Influencing Outcomes through Proximity & Pathways
So, where I'm going with this? I am recommending that instead of a straight consequence dimension, those conducting safety risk evaluation within a complex socio-technical system use an influence dimension made up of two scales - proximity and pathways. These scales can be defined as:
- Proximity - relating to the number of discrete risk conditions between the condition being evaluated and the ultimate condition.
- Pathways - relating to the number of pathways, via which, the risk condition being evaluated may lead to the ultimate condition.
Having multiple scales on one dimension isn't unusual but the above approach is a little different.
Where as the typical implementation of a multi-scaled dimension consists of different types of consequences (political, economic, reputation, etc.), the above approach is solely about the safety consequence. Therefore, you can't really stick these two scales into a common matrix as they sit at a different level to the standard scales.
They also differ in that they relate to the risk condition and not the potential outcome. As the outcome has already been defined as utter catastrophe, the focus has been turned toward the risk condition. And to me, that seems quite intuitive and reasonable.
These differences mean that when combined with some form of frequency or likelihood dimension2, we end up scoring the risk inherent to the risk condition. Of course, you can show this is a matrix but I think there is more to this story.
Hopefully, next time, I'll get this under control and tie it all together...

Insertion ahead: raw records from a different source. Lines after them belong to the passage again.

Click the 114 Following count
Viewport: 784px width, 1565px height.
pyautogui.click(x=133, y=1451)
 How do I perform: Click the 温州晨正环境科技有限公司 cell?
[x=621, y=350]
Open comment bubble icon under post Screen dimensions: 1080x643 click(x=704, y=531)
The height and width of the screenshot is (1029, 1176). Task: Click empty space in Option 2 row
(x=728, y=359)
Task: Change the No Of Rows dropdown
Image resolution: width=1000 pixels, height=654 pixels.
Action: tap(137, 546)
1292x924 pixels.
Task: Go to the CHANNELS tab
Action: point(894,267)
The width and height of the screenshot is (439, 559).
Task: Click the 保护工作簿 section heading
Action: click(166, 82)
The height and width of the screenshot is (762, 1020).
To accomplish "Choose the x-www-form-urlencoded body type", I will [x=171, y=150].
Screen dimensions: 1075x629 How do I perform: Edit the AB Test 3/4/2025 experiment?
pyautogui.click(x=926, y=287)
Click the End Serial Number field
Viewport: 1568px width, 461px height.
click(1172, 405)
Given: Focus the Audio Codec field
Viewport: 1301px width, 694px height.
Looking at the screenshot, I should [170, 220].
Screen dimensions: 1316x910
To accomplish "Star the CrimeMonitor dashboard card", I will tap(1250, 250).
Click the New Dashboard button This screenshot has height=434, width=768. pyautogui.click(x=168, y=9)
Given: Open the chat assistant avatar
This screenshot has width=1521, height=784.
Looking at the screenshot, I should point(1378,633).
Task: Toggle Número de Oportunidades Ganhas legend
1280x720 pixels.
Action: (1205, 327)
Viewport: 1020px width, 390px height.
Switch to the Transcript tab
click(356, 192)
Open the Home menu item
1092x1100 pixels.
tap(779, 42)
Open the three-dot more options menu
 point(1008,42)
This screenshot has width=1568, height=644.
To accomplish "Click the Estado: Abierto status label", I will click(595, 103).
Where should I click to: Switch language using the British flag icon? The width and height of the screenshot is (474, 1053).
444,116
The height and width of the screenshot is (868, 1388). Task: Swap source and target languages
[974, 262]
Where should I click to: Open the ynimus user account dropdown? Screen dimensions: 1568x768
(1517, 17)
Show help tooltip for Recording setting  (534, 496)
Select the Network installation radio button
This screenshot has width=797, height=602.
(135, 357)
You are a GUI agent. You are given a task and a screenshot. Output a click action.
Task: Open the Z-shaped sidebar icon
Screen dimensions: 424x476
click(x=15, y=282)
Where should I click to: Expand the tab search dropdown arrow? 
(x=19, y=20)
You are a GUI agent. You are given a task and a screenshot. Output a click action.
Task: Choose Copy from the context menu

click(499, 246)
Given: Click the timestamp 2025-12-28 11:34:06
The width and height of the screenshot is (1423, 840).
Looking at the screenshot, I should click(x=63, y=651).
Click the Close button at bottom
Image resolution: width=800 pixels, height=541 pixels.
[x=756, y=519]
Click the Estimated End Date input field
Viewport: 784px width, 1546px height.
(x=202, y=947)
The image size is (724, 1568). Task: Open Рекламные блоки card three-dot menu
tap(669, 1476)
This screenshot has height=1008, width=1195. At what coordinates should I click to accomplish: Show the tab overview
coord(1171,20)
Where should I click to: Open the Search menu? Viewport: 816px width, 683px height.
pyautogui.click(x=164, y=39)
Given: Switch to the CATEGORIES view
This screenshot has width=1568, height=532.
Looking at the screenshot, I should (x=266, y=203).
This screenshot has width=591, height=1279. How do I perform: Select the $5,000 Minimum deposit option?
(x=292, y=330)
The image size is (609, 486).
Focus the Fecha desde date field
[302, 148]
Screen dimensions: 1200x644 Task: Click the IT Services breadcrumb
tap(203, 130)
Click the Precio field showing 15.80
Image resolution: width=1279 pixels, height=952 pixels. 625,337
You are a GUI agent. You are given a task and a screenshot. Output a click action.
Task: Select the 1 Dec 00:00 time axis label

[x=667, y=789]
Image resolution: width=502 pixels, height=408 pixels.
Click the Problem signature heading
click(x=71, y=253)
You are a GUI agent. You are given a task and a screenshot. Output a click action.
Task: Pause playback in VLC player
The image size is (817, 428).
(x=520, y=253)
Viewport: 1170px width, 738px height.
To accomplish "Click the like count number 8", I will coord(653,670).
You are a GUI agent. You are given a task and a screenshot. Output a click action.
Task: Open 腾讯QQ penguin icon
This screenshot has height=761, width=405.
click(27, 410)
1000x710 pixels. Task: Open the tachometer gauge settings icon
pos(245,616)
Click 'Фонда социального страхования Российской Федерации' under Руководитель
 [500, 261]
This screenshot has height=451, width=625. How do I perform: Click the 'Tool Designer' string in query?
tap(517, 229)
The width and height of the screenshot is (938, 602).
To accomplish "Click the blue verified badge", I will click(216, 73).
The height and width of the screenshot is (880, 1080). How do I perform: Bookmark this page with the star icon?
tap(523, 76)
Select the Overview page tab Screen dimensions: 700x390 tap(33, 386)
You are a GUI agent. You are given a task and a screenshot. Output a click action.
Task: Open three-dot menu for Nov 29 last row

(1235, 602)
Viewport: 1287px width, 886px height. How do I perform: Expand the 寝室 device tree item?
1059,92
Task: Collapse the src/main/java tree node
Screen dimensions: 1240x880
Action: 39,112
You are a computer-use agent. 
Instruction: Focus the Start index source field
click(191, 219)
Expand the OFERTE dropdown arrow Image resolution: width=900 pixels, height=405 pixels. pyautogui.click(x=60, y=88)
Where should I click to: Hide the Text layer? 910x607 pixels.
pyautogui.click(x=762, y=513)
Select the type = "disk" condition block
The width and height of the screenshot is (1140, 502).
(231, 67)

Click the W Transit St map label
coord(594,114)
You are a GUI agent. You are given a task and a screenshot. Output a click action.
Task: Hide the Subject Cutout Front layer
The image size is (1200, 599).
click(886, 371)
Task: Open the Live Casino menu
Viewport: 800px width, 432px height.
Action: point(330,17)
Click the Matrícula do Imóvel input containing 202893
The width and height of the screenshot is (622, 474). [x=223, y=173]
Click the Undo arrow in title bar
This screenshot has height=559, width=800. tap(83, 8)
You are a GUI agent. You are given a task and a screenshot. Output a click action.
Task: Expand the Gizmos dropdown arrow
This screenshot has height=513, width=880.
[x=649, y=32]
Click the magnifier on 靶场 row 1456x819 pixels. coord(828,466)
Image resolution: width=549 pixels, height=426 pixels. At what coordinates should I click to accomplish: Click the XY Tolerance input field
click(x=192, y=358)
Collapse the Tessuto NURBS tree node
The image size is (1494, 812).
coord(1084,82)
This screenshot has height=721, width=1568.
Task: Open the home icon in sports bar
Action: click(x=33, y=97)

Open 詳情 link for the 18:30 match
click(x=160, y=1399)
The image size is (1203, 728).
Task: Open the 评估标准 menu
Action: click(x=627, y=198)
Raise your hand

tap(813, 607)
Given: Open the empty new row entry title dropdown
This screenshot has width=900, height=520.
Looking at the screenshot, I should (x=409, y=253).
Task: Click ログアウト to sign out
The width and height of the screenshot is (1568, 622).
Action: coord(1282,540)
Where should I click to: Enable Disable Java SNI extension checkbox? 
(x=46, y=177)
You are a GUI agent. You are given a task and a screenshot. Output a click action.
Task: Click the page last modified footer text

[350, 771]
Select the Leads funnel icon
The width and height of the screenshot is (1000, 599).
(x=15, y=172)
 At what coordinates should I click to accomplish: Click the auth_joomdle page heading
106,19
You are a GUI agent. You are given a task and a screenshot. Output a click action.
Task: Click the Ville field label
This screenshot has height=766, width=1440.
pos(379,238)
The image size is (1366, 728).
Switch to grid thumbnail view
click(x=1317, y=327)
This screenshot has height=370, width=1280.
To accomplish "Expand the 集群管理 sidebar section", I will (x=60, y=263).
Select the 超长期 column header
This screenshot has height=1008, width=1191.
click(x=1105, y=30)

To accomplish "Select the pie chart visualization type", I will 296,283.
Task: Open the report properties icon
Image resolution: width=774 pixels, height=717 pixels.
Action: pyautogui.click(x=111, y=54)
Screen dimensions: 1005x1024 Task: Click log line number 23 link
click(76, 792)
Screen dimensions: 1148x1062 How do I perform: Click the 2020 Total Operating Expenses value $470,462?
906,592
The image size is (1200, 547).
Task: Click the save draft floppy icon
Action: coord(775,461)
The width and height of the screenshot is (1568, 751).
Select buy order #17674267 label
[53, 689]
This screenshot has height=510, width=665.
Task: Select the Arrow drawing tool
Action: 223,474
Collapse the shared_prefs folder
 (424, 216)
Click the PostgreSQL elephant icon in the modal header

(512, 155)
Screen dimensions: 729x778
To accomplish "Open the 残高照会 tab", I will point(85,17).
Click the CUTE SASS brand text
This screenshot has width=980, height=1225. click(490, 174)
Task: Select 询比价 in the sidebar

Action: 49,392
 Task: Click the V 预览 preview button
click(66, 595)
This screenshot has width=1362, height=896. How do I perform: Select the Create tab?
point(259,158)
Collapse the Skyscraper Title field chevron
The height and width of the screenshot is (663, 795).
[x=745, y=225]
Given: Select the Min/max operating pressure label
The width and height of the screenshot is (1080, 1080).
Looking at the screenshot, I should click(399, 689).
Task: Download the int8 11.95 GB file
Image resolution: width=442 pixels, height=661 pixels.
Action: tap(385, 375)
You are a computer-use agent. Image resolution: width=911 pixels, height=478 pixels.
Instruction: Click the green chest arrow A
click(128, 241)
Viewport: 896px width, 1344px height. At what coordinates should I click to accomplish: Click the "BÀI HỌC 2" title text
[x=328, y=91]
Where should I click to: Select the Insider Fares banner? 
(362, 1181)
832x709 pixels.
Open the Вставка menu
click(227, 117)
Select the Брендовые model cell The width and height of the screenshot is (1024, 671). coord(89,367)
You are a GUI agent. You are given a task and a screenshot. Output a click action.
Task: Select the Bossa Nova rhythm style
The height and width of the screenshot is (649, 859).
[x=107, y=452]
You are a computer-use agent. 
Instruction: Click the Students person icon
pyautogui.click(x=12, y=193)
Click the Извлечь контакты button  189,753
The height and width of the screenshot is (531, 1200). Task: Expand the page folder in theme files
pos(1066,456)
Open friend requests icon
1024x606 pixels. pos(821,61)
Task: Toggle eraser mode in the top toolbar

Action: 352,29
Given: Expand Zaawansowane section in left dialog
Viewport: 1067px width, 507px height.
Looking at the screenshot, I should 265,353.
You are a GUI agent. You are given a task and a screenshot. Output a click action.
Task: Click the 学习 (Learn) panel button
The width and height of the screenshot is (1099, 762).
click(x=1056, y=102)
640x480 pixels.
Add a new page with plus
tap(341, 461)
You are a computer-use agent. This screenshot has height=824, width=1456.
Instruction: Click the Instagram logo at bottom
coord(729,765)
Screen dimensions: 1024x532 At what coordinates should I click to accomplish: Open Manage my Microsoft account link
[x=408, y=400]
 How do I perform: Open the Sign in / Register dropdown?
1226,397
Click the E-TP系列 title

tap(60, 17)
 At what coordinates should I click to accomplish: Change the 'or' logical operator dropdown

1. I am loathed to just say risks. To me whenever one uses the word "risk" it should be followed by "of" - for example "the risk of a runway excursion is high due to high crosswind, poor surface friction and large jet aircraft". It is always difficult to discuss a concept without a strong standardised lexicon and the last thing we need right now is another term introduced by some opinionated blogger but... I can't help it. People refer to a variety of, what I have come to call, conditions when they describe risks - they mention events, hazards, situations, mental states, failures. My intention is to accommodate all these under the one name, risk condition.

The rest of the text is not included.